Just before Covid-19, our client Slalom, LLC gathered 200 current and future women leaders in Philadelphia—a city that helped invent American leadership. And listening to and helping lead the workshops on “Building Your Own Leadership Brand,” it became clear our battle-tested insurgent framework is highly relevant for women who are—or will be—leading.

Today, insurgents drive change because change means opportunity and disrupting the status quo. In this, too often, women are overlooked or past over as the “underdog”—and my belief is they need to turn this upside down and to their advantage, flip the parameters . . . and move to the offense, control the dialogue, and define their own future.

Back in the 1980s, Apple founder Steve Jobs first asked our company to develop a political model of corporate strategy for his competition with IBM and Microsoft.
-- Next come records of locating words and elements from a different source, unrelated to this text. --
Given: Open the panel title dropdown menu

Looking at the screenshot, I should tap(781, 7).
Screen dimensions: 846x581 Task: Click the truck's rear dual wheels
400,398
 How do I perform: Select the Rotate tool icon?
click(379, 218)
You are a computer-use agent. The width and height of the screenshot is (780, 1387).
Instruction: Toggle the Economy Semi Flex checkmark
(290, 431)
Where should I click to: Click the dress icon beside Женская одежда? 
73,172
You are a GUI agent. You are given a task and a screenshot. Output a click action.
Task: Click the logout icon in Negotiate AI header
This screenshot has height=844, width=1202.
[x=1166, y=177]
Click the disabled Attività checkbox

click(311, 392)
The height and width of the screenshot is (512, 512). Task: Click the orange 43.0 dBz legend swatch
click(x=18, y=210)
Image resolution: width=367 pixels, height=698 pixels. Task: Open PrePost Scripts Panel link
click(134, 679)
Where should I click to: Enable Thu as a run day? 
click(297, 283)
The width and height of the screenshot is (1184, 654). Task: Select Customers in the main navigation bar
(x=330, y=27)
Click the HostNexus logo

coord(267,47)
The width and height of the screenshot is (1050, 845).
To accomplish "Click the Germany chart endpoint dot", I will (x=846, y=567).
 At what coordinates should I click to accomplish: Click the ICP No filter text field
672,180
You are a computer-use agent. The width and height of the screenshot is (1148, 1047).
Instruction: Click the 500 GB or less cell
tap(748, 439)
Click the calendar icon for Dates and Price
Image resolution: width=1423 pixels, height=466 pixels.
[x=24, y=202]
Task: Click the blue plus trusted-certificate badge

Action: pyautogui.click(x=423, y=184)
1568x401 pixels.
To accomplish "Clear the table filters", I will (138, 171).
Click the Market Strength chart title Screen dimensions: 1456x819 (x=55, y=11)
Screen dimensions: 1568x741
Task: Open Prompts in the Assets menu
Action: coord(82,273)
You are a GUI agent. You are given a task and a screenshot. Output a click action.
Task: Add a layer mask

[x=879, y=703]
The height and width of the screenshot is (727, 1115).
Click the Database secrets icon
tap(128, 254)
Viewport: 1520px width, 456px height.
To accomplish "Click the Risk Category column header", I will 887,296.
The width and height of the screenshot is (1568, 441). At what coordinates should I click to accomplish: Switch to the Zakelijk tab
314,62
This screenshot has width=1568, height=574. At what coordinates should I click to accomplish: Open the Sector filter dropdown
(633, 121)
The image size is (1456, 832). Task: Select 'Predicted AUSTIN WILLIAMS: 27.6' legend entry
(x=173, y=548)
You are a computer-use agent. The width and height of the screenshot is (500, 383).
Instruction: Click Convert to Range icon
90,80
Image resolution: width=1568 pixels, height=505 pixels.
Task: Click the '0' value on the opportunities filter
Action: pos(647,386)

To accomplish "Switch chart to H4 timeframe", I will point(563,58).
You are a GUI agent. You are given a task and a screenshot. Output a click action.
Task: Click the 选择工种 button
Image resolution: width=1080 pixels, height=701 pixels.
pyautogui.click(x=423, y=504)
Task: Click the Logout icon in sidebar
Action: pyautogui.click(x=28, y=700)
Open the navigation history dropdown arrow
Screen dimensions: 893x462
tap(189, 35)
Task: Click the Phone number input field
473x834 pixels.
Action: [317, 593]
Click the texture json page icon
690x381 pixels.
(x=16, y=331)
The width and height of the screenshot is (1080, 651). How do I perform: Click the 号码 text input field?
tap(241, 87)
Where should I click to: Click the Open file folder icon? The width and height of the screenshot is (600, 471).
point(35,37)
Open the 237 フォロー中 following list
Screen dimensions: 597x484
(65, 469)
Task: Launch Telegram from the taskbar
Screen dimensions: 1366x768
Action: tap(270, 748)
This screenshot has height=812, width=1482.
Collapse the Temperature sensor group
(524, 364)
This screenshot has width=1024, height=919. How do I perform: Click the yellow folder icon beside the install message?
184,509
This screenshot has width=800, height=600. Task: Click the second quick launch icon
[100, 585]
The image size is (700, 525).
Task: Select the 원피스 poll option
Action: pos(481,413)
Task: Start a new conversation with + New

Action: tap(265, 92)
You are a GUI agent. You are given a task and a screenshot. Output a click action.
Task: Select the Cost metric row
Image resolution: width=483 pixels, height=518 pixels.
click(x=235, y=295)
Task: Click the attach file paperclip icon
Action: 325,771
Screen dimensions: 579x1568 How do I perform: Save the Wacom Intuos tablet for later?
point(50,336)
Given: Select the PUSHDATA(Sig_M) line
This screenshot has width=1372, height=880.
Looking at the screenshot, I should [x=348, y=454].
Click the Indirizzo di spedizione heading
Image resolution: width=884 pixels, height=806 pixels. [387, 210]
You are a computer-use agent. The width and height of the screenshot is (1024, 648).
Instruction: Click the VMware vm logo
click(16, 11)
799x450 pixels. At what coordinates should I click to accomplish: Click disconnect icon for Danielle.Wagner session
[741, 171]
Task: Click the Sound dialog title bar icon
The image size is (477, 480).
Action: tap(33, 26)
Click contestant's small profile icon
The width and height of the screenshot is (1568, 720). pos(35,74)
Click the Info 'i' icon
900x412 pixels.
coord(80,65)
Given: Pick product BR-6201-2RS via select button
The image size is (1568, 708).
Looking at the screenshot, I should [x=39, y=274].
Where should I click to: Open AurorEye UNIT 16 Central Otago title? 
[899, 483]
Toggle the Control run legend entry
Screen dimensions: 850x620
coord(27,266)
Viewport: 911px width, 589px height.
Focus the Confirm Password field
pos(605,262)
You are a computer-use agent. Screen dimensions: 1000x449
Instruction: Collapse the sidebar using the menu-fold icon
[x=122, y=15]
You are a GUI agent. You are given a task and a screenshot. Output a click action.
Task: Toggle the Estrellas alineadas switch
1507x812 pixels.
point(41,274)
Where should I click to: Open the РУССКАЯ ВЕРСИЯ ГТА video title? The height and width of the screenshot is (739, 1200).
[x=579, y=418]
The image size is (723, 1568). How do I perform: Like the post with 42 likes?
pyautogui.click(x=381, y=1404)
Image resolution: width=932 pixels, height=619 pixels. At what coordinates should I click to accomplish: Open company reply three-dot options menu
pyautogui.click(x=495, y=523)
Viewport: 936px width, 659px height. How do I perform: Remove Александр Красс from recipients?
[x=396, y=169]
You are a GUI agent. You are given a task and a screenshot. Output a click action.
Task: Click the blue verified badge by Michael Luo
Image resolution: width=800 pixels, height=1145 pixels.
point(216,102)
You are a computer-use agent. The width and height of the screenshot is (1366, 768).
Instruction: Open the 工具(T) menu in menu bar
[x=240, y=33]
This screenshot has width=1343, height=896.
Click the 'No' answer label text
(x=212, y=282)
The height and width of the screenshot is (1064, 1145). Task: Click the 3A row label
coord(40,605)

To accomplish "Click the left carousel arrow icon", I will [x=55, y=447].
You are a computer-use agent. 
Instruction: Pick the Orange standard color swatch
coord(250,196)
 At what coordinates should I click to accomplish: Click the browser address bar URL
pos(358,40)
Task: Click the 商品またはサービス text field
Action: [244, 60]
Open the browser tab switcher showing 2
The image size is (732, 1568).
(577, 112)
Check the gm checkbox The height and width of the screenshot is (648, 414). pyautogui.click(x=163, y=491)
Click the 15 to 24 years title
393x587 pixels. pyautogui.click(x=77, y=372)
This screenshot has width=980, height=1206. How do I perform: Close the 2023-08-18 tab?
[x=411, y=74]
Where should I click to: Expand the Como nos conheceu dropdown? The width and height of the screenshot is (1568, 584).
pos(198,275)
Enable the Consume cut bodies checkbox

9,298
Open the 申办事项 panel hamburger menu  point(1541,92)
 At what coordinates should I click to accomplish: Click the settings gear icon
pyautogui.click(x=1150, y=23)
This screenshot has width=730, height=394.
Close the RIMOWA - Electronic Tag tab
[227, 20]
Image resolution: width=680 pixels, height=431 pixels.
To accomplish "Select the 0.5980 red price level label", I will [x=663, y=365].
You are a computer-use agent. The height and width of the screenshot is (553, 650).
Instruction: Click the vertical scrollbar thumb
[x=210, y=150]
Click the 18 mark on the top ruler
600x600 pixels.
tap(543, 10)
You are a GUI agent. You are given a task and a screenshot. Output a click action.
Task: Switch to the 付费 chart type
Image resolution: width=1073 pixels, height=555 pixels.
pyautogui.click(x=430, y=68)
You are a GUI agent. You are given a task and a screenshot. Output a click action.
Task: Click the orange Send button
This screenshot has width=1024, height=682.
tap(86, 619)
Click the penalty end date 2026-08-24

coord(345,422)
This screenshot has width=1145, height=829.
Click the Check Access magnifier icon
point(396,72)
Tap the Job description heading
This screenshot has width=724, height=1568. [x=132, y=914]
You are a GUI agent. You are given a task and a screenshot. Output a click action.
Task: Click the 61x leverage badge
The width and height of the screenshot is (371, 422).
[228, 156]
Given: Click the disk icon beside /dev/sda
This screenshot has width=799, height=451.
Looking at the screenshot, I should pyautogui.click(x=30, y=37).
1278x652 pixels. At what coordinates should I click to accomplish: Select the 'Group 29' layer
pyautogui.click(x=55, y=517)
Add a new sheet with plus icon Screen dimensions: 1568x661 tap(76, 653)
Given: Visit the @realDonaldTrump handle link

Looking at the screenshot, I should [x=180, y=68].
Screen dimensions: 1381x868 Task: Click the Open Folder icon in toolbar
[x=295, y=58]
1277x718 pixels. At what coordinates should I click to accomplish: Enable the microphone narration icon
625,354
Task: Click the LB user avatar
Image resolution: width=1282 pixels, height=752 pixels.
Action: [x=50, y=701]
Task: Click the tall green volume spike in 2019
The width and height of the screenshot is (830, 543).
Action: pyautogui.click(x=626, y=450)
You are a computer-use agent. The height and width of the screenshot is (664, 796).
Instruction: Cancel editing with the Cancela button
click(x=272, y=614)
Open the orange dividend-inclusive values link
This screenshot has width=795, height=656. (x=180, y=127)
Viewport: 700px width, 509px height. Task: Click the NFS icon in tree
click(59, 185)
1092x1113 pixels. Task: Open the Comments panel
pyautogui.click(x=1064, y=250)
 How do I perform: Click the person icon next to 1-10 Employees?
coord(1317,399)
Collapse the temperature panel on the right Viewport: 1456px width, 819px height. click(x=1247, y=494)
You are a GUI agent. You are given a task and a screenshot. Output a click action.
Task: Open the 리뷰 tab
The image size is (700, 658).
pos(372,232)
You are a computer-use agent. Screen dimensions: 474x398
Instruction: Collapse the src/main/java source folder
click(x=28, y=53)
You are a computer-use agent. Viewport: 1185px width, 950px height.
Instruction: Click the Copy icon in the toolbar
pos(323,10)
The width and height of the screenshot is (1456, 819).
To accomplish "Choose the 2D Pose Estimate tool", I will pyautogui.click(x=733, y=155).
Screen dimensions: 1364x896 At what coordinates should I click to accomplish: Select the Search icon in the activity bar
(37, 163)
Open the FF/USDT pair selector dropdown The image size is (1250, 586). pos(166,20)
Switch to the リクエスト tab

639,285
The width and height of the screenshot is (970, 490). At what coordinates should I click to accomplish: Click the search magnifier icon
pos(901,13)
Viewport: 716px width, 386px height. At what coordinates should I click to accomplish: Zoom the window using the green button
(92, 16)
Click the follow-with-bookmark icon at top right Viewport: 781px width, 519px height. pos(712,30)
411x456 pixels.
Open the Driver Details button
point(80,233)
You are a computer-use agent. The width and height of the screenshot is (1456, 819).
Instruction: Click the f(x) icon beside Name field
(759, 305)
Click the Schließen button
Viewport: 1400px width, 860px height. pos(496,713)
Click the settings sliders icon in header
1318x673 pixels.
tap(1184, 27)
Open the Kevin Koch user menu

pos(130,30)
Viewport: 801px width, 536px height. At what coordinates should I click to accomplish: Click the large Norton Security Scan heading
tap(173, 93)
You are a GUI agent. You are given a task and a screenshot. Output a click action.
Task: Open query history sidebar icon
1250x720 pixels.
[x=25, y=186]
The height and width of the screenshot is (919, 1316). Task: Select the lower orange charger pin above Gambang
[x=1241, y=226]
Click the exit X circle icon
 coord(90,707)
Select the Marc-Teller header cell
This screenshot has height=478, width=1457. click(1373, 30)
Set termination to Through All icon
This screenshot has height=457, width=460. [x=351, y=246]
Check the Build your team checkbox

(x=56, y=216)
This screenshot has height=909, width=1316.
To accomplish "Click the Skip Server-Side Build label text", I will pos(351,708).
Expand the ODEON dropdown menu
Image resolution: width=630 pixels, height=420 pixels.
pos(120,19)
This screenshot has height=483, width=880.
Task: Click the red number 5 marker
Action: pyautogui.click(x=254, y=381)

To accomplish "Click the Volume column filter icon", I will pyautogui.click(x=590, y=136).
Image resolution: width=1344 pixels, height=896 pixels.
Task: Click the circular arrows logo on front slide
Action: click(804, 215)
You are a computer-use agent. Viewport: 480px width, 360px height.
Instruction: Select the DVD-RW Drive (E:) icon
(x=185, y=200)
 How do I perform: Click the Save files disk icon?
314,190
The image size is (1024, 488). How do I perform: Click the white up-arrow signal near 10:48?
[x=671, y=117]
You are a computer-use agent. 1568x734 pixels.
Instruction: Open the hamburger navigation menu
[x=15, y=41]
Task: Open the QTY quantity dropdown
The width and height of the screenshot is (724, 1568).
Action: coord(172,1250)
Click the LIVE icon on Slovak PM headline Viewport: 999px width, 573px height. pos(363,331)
Jobs thought our experience of forty or so governors’ and senators’ races in the US and a dozen or so global presidential campaigns had helped us develop sharper elbows than his management consultants. And the insurgent political model we created for Apple worked then, works today, and has proven to be an especially powerful tool for women leaders.

Co-author Scott Miller and I have worked with some famous women leaders: Corazon Aquino, President of the Philippines, Indra Nooyi, CEO of PepsiCo, Michelle Obama, First Lady and leader of the “Let’s Move!” campaign, Kerri Anderson, CEO of Wendy’s, Anne Tasker, CMO of The Coca-Cola Company, Siobhan MacDermott, Vice Chair of Bank of America’s Corporate and Investment Bank, to name a few. All these people are insurgent leaders. All are change leaders. And all were and are nearly always playing offense.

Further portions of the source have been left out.